Lions Gate is already running a campaign through Slide. Fans of the Bratz dolls can surround their photos with branded skins featuring characters from the upcoming movie based on the hot MGA Entertainment franchise, and glamorize slideshows with sparkles, gems and lots and lots of pink. Like other spreadable platforms and applications, viewers can easily generate their own photo widgets through the ones they see on sites such as Facebook, MySpace and Bebo, as well as blogs.
Widget advertising is in its infancy, and a variety of advertiser brands and media firms are testing the easily sharable apps. Using technology from its subsidiary PointRoll, newspaper and broadcast firm Gannett Company recently introduced a widget called Nimbus that dynamically updates weather information. The company serves “Run of Nimbus” network ads targeted based on weather conditions into the expandable widgets.
Slide advertiser Discovery Channel has also used NewsGator’s widget platform to push out its own content associated with programming such as “Shark Week.” Advertisers like Red Bull and Warner Bros. Records have tried out widgets, too.
“There are lots of conversations and CMO-level dictates to do something with widget advertising,” said Chawla.
Slide considers the decision to slap on branded elements an indication that users are endorsing the advertiser. “We believe our users are actually brand ambassadors,” said Sonya Chawla, senior director of advertising at Slide. “Every single ad they do is entirely user selected,” she added. Users don’t have to add branded elements to the photo and video applications if they don’t want to.

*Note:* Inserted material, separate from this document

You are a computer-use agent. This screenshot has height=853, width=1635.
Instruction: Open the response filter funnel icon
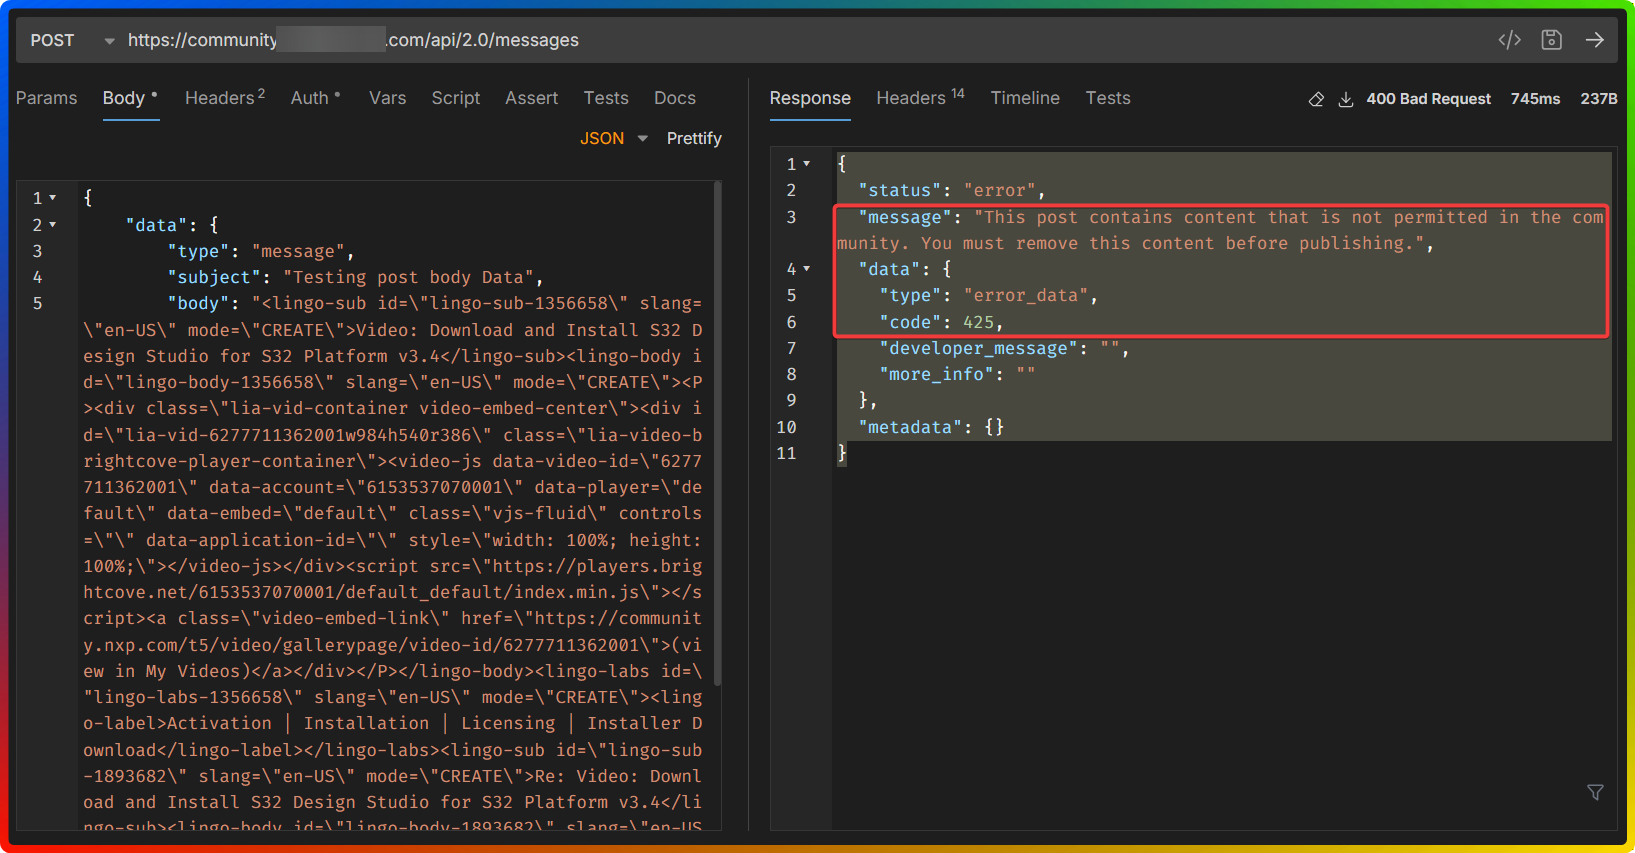(1595, 792)
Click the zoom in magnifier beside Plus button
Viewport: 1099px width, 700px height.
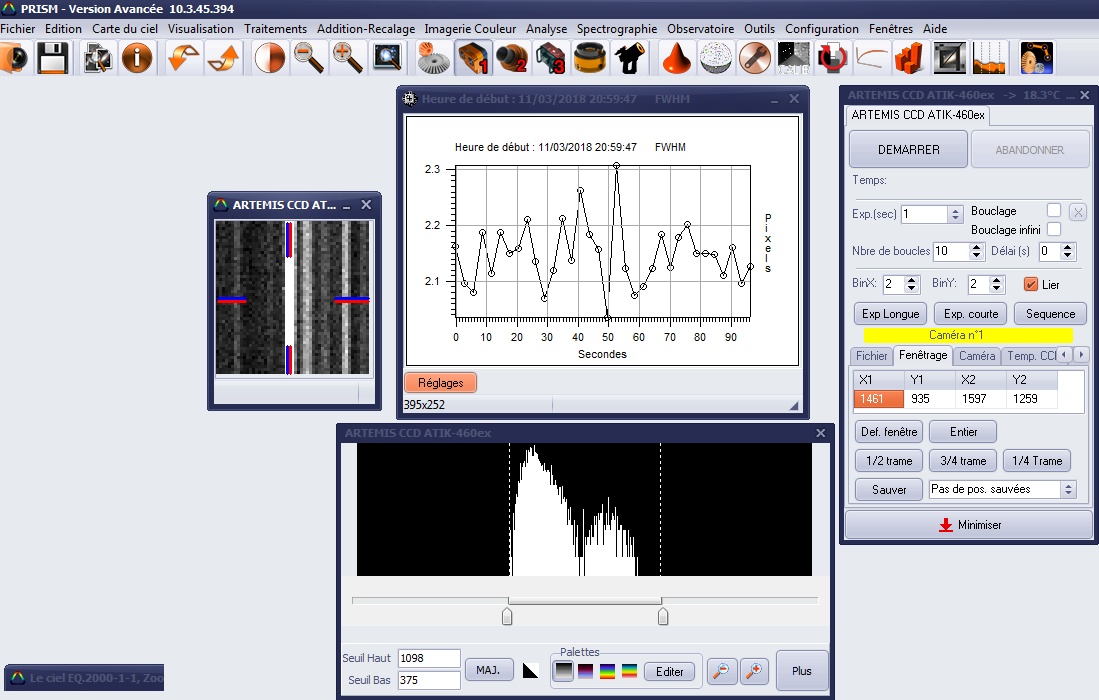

Using age and gender data provided by site publishers, Slide serves additional promotional units within the widgets; for instance, a star icon in the Bratz skins launches the film trailer. Interaction with the branded widgets can be tracked through third-party ad management systems.
The company sells ads on a CPM model, based on the number of times a widget is installed, though the branded apps can also be sold on a cost-per-action basis. “The easiest one to communicate [to advertisers] has been the CPM based model,” said Freedman.
Slide, which launched in 2005, has taken advantage of Facebook’s recently-opened platform to disseminate its Top Friends widget to users of the popular social site. Over 10 million of Facebook’s 31 million members have downloaded the app to display their favorite friends, reveal their current moods, and even send a digital drink to someone. Last month, Quantcast reported Slide’s U.S. daily unique visitor count rose 265 percent since Facebook opened its platform in May, from around 312,000 to over 1.1 million, an increase of 265 percent.
The company has done little if anything to promote distribution of its widgets, which began spreading after Slide seeded them on friends’ sites. “We’ve spent a whopping zero dollars on marketing,” said Freedman.